Pero ante estas estrellas, humanas o artificiales, tenemos que preguntarnos: ¿Son un verdadero motor para mi vida? ¿Me conducen hacia la meta que deseo, o siento que no avanzo? ¿Qué sentimientos provocan en mí? Y quizá nos demos cuenta de que, aunque de algún modo respondamos afirmativamente a estas preguntas, queda en nosotros un resto de insatisfacción, de vacío… Y descubrimos que esas estrellas no son suficientes, que en realidad no nos sirven aunque en un momento dado “estén de moda”, que para dar un verdadero sentido y orientación a nuestra vida lo que necesitamos no es una estrella cualquiera, sino la estrella que Dios nos envía, como a los Magos.

ACTUAR:

El tiempo de Navidad está llegando a su fin, terminará el próximo domingo con la fiesta del Bautismo del Señor, y en esta fiesta de la Epifanía se nos invita a reflexionar si también hemos descubierto en el firmamento de nuestra vida la estrella de Dios: ¿ha habido algo, o alguien, que ha “brillado” de un modo especial porque he descubierto que es un signo de Dios? ¿Me ha puesto en marcha, incluso ha llegado a convertirse en el motor de mi vida? ¿Noto que dirige mi vida hacia la meta que deseo, el encuentro con Dios? ¿Esa estrella provoca en mí un sentimiento de alegría, a pesar de cansancios y dificultades?

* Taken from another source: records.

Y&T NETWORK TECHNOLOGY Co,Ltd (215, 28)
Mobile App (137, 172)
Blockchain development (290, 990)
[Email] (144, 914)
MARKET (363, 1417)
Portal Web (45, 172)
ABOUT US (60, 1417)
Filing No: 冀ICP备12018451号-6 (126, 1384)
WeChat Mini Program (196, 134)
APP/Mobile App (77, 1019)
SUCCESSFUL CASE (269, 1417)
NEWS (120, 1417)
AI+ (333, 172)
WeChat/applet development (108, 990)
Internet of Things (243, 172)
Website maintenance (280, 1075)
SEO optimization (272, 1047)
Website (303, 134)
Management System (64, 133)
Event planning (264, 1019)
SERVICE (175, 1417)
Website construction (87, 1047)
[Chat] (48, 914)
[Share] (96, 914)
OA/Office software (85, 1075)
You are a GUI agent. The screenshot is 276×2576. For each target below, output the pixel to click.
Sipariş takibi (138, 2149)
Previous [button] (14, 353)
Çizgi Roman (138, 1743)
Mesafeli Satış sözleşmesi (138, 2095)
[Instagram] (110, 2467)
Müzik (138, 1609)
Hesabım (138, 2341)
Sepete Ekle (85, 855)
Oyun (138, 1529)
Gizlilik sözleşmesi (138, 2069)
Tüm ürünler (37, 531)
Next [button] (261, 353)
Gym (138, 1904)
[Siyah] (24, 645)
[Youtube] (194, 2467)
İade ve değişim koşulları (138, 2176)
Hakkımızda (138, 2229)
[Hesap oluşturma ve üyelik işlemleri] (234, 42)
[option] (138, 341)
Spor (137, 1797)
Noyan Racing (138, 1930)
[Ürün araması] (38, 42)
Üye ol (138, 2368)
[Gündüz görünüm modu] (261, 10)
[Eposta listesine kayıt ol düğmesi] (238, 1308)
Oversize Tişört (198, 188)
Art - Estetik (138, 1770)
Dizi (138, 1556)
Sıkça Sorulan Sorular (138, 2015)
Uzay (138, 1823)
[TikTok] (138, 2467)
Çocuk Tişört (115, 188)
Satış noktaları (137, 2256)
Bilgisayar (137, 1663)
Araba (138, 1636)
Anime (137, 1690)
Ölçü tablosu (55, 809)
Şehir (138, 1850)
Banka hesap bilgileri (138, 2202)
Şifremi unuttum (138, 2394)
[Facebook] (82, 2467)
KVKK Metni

Ojalá podamos responder afirmativamente a estas preguntas, porque eso significará que entre tantas estrellas que pueblan el firmamento de nuestra vida, hemos descubierto una que no es una estrella cualquiera: como los Magos, habremos descubierto la estrella de Dios.

Y si ha sido así, aprendamos de ellos, que se marcharon a su tierra por otro camino. La Navidad no termina ni hoy ni dentro de unos días, la Navidad debe ser el comienzo de un nuevo discurrir de nuestra vida: un nuevo objetivo, un nuevo estilo, unos nuevos valores, unos nuevos criterios… dejándonos guiar por esa estrella que, si la seguimos, nos llevará al encuentro definitivo con Dios.